§ Activity
Write out the data below word for word, from the line that contains "Describe the element" through the end of the data, both included. Leave the pictures out.

++++++++++

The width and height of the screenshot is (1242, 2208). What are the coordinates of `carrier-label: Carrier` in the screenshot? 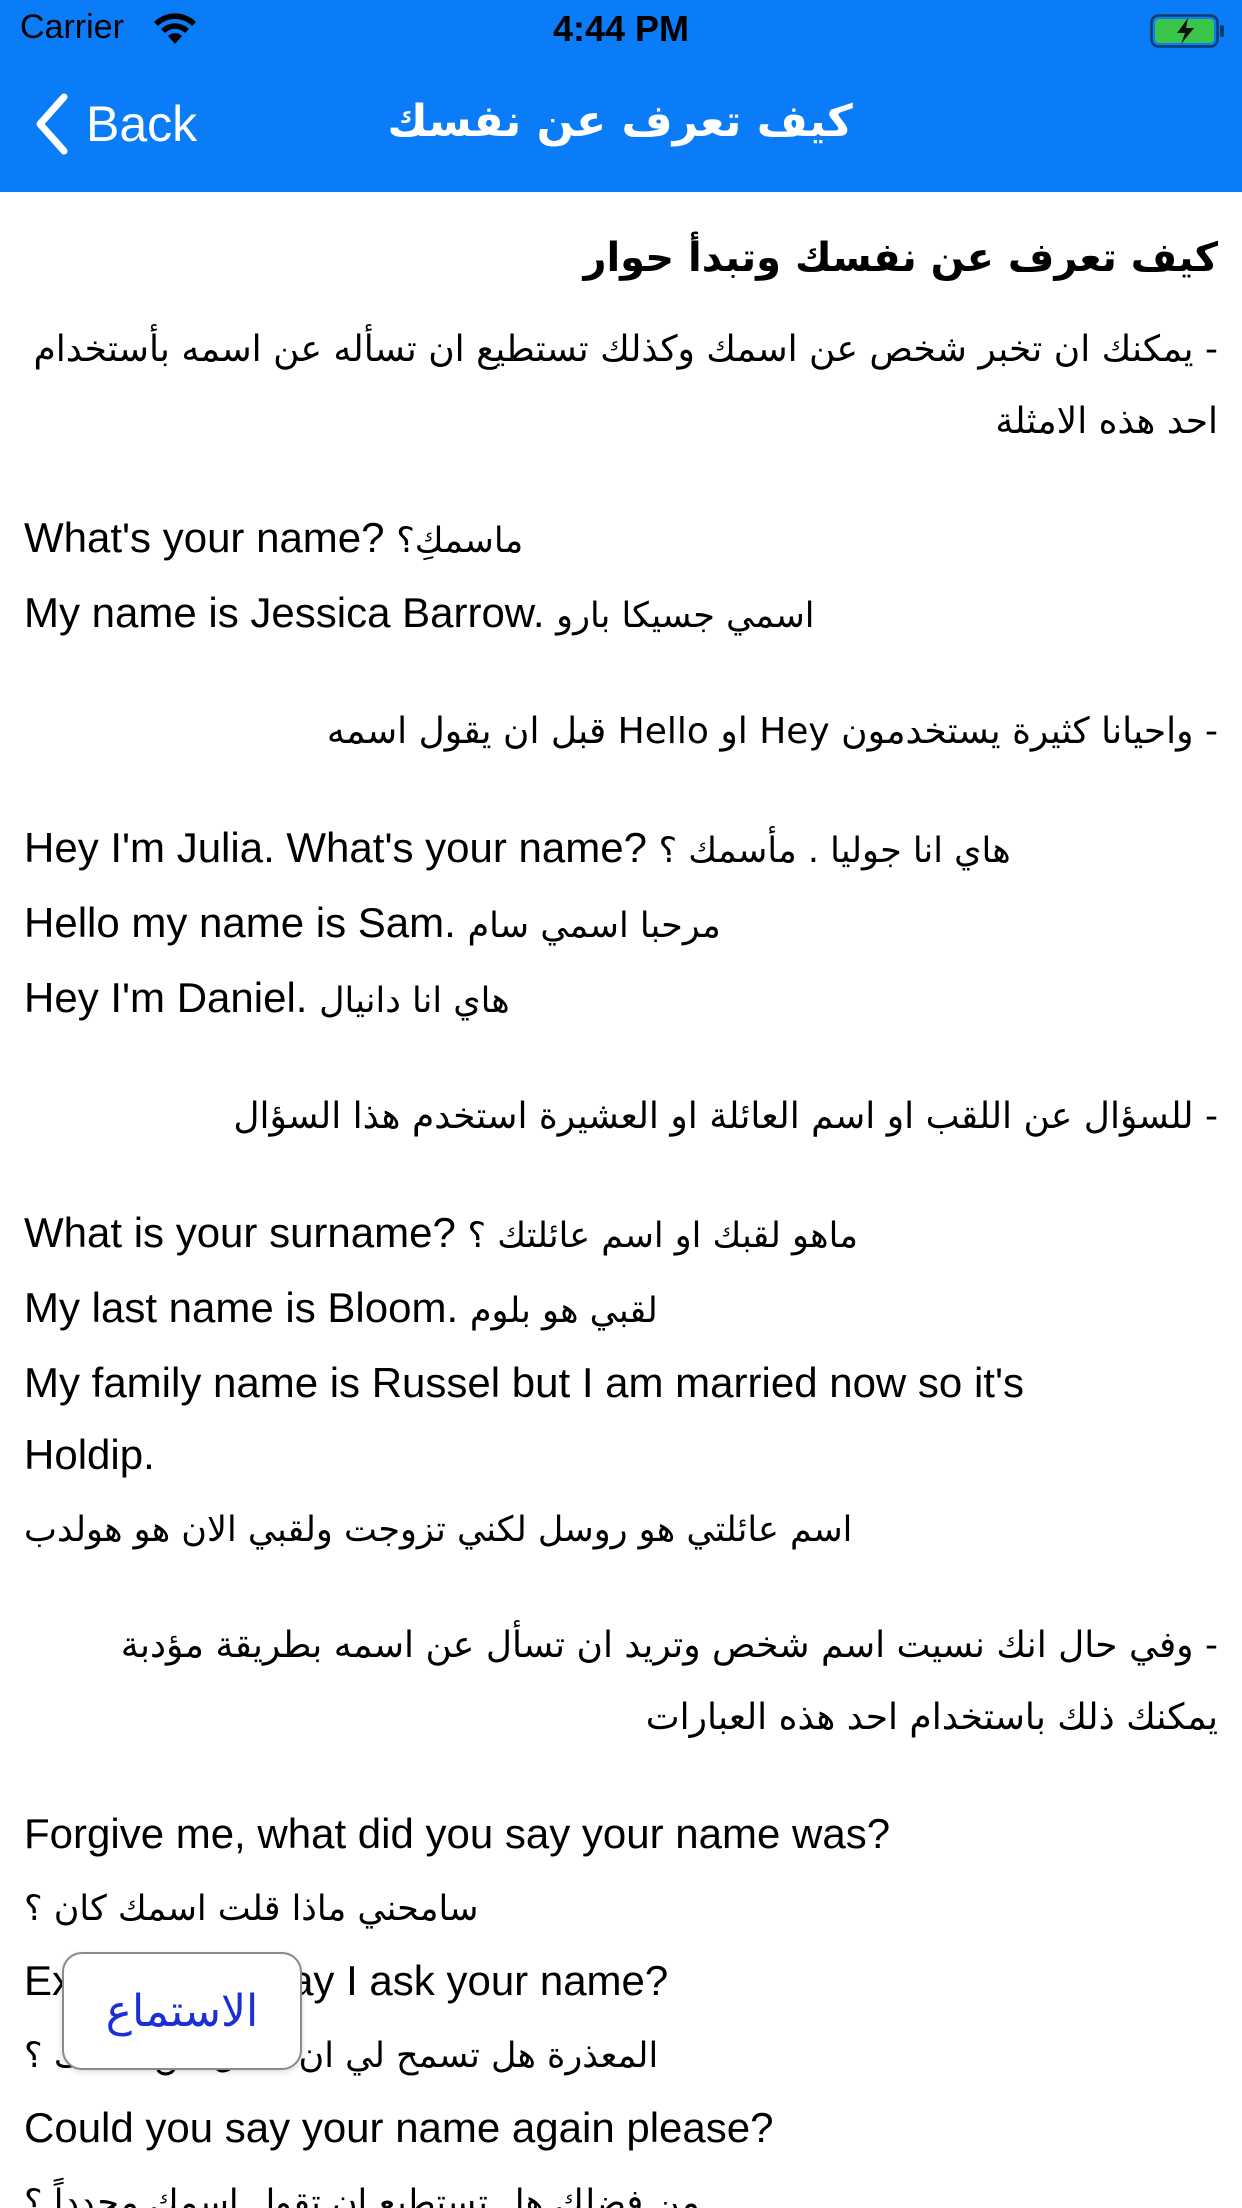 It's located at (72, 27).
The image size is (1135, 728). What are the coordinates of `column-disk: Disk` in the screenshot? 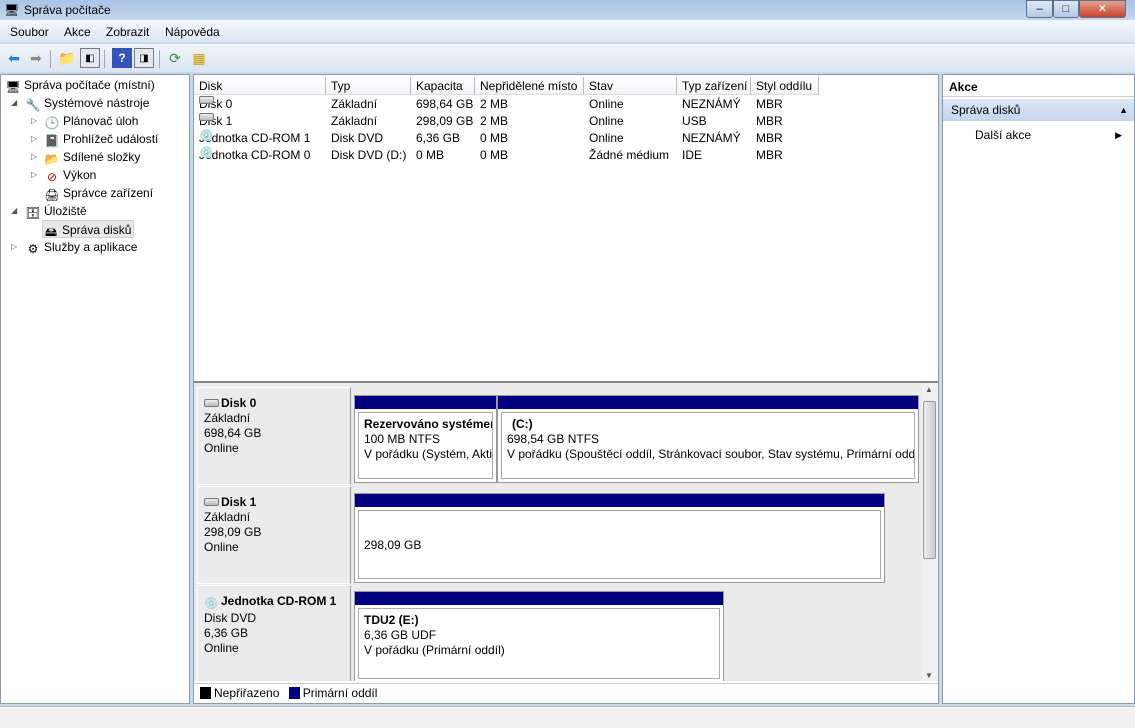 It's located at (260, 86).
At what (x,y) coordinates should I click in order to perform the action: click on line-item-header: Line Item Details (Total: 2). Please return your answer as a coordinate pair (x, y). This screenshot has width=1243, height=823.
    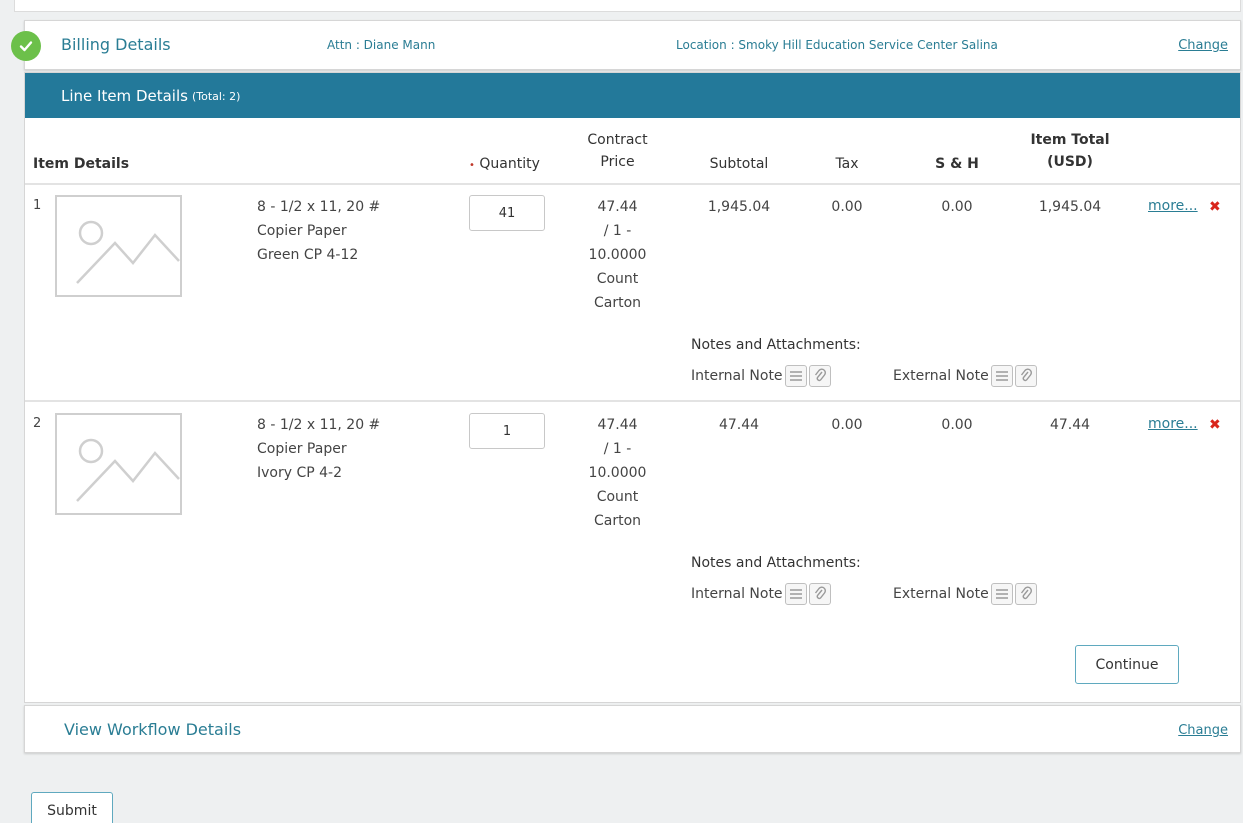
    Looking at the image, I should click on (632, 96).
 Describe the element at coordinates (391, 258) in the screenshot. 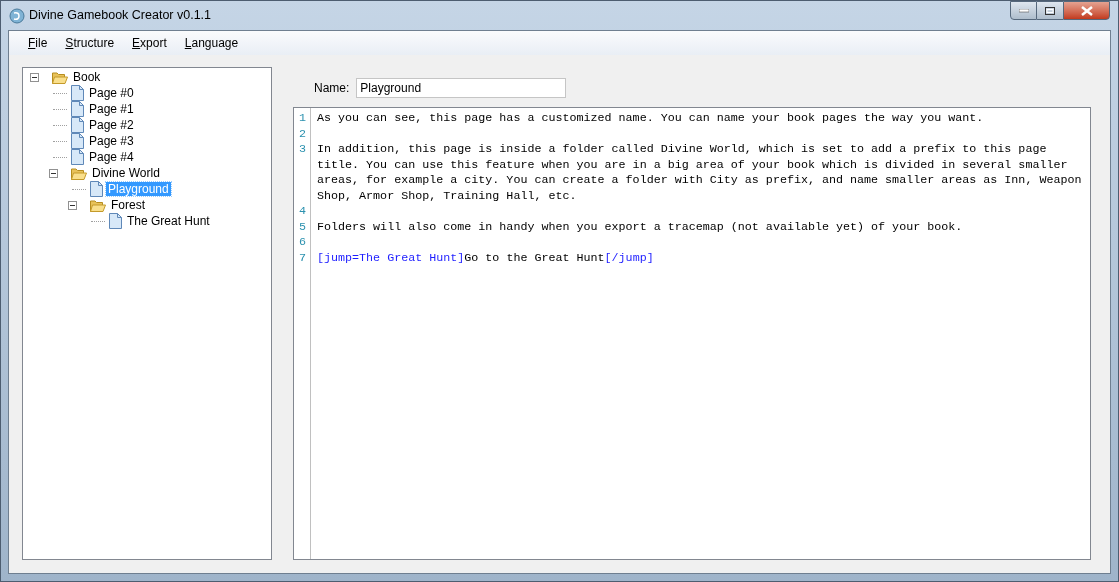

I see `markup-tag: [jump=The Great Hunt]` at that location.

++++++++++

§ Exercise answer
 Describe the element at coordinates (391, 258) in the screenshot. 

I see `markup-tag: [jump=The Great Hunt]` at that location.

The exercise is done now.